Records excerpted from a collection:
┌────────
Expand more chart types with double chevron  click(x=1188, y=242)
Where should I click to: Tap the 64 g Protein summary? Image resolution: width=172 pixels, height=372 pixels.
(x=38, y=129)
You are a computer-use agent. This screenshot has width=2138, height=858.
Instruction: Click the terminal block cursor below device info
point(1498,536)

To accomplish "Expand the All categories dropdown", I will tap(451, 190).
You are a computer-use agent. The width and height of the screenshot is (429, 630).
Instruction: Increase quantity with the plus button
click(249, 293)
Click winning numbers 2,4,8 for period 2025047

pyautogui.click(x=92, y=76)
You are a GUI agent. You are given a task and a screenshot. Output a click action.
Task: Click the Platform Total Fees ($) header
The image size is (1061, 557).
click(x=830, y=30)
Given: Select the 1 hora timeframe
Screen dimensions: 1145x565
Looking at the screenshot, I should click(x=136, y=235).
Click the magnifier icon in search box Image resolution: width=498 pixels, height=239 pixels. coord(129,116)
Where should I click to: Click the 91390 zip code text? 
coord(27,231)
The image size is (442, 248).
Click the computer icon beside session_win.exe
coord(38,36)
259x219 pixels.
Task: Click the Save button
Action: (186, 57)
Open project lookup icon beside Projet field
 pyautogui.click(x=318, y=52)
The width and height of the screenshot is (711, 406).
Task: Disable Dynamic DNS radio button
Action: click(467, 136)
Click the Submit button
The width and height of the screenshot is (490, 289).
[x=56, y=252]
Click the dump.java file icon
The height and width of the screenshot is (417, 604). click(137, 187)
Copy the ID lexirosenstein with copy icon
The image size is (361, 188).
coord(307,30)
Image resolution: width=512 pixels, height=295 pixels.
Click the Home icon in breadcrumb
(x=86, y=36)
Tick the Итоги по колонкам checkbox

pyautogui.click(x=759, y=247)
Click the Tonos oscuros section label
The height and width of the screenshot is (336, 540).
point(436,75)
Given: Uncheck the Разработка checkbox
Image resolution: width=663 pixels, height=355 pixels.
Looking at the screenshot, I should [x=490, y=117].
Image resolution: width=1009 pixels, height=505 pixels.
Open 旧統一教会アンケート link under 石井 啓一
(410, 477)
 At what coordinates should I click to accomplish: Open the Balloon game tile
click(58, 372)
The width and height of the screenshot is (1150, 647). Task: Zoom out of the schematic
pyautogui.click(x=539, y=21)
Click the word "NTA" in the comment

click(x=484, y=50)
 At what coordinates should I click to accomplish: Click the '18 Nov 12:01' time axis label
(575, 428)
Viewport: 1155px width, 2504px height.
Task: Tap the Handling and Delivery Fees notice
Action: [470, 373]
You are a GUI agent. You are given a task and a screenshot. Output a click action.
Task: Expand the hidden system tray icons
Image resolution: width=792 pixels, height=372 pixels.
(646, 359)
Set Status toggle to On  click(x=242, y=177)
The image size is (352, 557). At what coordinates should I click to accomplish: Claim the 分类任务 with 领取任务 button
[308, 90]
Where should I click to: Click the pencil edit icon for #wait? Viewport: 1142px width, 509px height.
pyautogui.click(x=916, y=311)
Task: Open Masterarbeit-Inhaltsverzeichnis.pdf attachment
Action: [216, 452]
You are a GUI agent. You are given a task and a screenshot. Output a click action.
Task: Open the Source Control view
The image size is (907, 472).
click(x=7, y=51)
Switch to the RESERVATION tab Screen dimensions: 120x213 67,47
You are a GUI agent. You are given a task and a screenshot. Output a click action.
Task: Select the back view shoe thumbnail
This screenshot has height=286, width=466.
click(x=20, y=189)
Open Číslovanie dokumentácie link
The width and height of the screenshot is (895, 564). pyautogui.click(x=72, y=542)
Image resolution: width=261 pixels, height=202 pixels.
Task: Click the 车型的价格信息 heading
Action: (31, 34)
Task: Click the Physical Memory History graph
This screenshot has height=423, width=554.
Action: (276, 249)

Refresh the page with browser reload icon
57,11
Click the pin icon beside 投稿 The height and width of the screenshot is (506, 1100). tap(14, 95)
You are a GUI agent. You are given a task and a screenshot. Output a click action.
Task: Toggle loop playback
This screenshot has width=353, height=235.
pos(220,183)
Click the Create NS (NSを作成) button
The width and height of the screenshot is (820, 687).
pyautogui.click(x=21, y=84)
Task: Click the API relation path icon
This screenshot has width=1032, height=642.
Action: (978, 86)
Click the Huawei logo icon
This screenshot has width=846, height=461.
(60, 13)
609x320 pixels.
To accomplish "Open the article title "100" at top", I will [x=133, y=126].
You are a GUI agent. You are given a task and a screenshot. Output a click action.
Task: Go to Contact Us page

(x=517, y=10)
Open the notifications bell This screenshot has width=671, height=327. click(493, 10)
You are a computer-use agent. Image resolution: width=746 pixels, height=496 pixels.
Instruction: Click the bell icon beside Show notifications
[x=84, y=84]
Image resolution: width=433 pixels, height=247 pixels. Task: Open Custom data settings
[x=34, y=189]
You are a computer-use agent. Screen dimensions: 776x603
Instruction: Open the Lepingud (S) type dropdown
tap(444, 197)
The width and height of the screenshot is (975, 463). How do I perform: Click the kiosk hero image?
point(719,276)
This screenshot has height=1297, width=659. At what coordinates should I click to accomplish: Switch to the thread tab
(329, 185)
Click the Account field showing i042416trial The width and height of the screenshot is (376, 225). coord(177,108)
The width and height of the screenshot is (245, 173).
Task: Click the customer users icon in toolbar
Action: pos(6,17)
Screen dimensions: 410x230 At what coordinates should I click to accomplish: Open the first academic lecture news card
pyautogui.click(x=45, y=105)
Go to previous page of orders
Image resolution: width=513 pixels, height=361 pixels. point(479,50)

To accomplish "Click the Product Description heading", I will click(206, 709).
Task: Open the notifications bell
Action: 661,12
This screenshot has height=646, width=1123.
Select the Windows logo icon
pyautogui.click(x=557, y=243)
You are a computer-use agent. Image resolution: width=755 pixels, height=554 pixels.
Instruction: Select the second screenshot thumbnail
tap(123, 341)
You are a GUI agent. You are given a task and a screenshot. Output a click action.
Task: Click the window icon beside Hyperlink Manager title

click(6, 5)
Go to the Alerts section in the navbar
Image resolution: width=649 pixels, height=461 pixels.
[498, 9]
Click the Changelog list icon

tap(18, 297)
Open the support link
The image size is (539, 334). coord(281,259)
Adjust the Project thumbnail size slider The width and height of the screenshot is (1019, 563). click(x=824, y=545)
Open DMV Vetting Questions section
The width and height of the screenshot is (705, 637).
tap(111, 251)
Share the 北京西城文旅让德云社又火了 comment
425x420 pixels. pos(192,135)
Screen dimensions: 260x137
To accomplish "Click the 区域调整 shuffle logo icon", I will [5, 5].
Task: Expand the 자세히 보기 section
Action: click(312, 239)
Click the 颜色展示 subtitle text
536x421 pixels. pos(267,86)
└────────
# WHAT THE TASK REQUIRES:
Each of the lines above must appear again, unchanged.

# EXERCISE OUTPUT:
Expand more chart types with double chevron  click(x=1188, y=242)
Where should I click to: Tap the 64 g Protein summary? Image resolution: width=172 pixels, height=372 pixels.
(x=38, y=129)
You are a computer-use agent. This screenshot has width=2138, height=858.
Instruction: Click the terminal block cursor below device info
point(1498,536)

To accomplish "Expand the All categories dropdown", I will tap(451, 190).
You are a computer-use agent. The width and height of the screenshot is (429, 630).
Instruction: Increase quantity with the plus button
click(249, 293)
Click winning numbers 2,4,8 for period 2025047

pyautogui.click(x=92, y=76)
You are a GUI agent. You are given a task and a screenshot. Output a click action.
Task: Click the Platform Total Fees ($) header
The image size is (1061, 557).
click(x=830, y=30)
Given: Select the 1 hora timeframe
Screen dimensions: 1145x565
Looking at the screenshot, I should click(x=136, y=235).
Click the magnifier icon in search box Image resolution: width=498 pixels, height=239 pixels. coord(129,116)
Where should I click to: Click the 91390 zip code text? 
coord(27,231)
The image size is (442, 248).
Click the computer icon beside session_win.exe
coord(38,36)
259x219 pixels.
Task: Click the Save button
Action: (186, 57)
Open project lookup icon beside Projet field
 pyautogui.click(x=318, y=52)
The width and height of the screenshot is (711, 406).
Task: Disable Dynamic DNS radio button
Action: click(467, 136)
Click the Submit button
The width and height of the screenshot is (490, 289).
[x=56, y=252]
Click the dump.java file icon
The height and width of the screenshot is (417, 604). click(137, 187)
Copy the ID lexirosenstein with copy icon
The image size is (361, 188).
coord(307,30)
Image resolution: width=512 pixels, height=295 pixels.
Click the Home icon in breadcrumb
(x=86, y=36)
Tick the Итоги по колонкам checkbox

pyautogui.click(x=759, y=247)
Click the Tonos oscuros section label
The height and width of the screenshot is (336, 540).
point(436,75)
Given: Uncheck the Разработка checkbox
Image resolution: width=663 pixels, height=355 pixels.
Looking at the screenshot, I should [x=490, y=117].
Image resolution: width=1009 pixels, height=505 pixels.
Open 旧統一教会アンケート link under 石井 啓一
(410, 477)
 At what coordinates should I click to accomplish: Open the Balloon game tile
click(58, 372)
The width and height of the screenshot is (1150, 647). Task: Zoom out of the schematic
pyautogui.click(x=539, y=21)
Click the word "NTA" in the comment

click(x=484, y=50)
 At what coordinates should I click to accomplish: Click the '18 Nov 12:01' time axis label
(575, 428)
Viewport: 1155px width, 2504px height.
Task: Tap the Handling and Delivery Fees notice
Action: [470, 373]
You are a GUI agent. You are given a task and a screenshot. Output a click action.
Task: Expand the hidden system tray icons
Image resolution: width=792 pixels, height=372 pixels.
(646, 359)
Set Status toggle to On  click(x=242, y=177)
The image size is (352, 557). At what coordinates should I click to accomplish: Claim the 分类任务 with 领取任务 button
[308, 90]
Where should I click to: Click the pencil edit icon for #wait? Viewport: 1142px width, 509px height.
pyautogui.click(x=916, y=311)
Task: Open Masterarbeit-Inhaltsverzeichnis.pdf attachment
Action: [216, 452]
You are a GUI agent. You are given a task and a screenshot. Output a click action.
Task: Open the Source Control view
The image size is (907, 472).
click(x=7, y=51)
Switch to the RESERVATION tab Screen dimensions: 120x213 67,47
You are a GUI agent. You are given a task and a screenshot. Output a click action.
Task: Select the back view shoe thumbnail
This screenshot has height=286, width=466.
click(x=20, y=189)
Open Číslovanie dokumentácie link
The width and height of the screenshot is (895, 564). pyautogui.click(x=72, y=542)
Image resolution: width=261 pixels, height=202 pixels.
Task: Click the 车型的价格信息 heading
Action: (31, 34)
Task: Click the Physical Memory History graph
This screenshot has height=423, width=554.
Action: (276, 249)

Refresh the page with browser reload icon
57,11
Click the pin icon beside 投稿 The height and width of the screenshot is (506, 1100). tap(14, 95)
You are a GUI agent. You are given a task and a screenshot. Output a click action.
Task: Toggle loop playback
This screenshot has width=353, height=235.
pos(220,183)
Click the Create NS (NSを作成) button
The width and height of the screenshot is (820, 687).
pyautogui.click(x=21, y=84)
Task: Click the API relation path icon
This screenshot has width=1032, height=642.
Action: (978, 86)
Click the Huawei logo icon
This screenshot has width=846, height=461.
(60, 13)
609x320 pixels.
To accomplish "Open the article title "100" at top", I will [x=133, y=126].
You are a GUI agent. You are given a task and a screenshot. Output a click action.
Task: Go to Contact Us page

(x=517, y=10)
Open the notifications bell This screenshot has width=671, height=327. click(493, 10)
You are a computer-use agent. Image resolution: width=746 pixels, height=496 pixels.
Instruction: Click the bell icon beside Show notifications
[x=84, y=84]
Image resolution: width=433 pixels, height=247 pixels. Task: Open Custom data settings
[x=34, y=189]
You are a computer-use agent. Screen dimensions: 776x603
Instruction: Open the Lepingud (S) type dropdown
tap(444, 197)
The width and height of the screenshot is (975, 463). How do I perform: Click the kiosk hero image?
point(719,276)
This screenshot has height=1297, width=659. At what coordinates should I click to accomplish: Switch to the thread tab
(329, 185)
Click the Account field showing i042416trial The width and height of the screenshot is (376, 225). coord(177,108)
The width and height of the screenshot is (245, 173).
Task: Click the customer users icon in toolbar
Action: pos(6,17)
Screen dimensions: 410x230 At what coordinates should I click to accomplish: Open the first academic lecture news card
pyautogui.click(x=45, y=105)
Go to previous page of orders
Image resolution: width=513 pixels, height=361 pixels. point(479,50)

To accomplish "Click the Product Description heading", I will click(206, 709).
Task: Open the notifications bell
Action: 661,12
This screenshot has height=646, width=1123.
Select the Windows logo icon
pyautogui.click(x=557, y=243)
You are a computer-use agent. Image resolution: width=755 pixels, height=554 pixels.
Instruction: Select the second screenshot thumbnail
tap(123, 341)
You are a GUI agent. You are given a task and a screenshot. Output a click action.
Task: Click the window icon beside Hyperlink Manager title

click(6, 5)
Go to the Alerts section in the navbar
Image resolution: width=649 pixels, height=461 pixels.
[498, 9]
Click the Changelog list icon

tap(18, 297)
Open the support link
The image size is (539, 334). coord(281,259)
Adjust the Project thumbnail size slider The width and height of the screenshot is (1019, 563). click(x=824, y=545)
Open DMV Vetting Questions section
The width and height of the screenshot is (705, 637).
tap(111, 251)
Share the 北京西城文旅让德云社又火了 comment
425x420 pixels. pos(192,135)
Screen dimensions: 260x137
To accomplish "Click the 区域调整 shuffle logo icon", I will [5, 5].
Task: Expand the 자세히 보기 section
Action: click(312, 239)
Click the 颜色展示 subtitle text
536x421 pixels. pos(267,86)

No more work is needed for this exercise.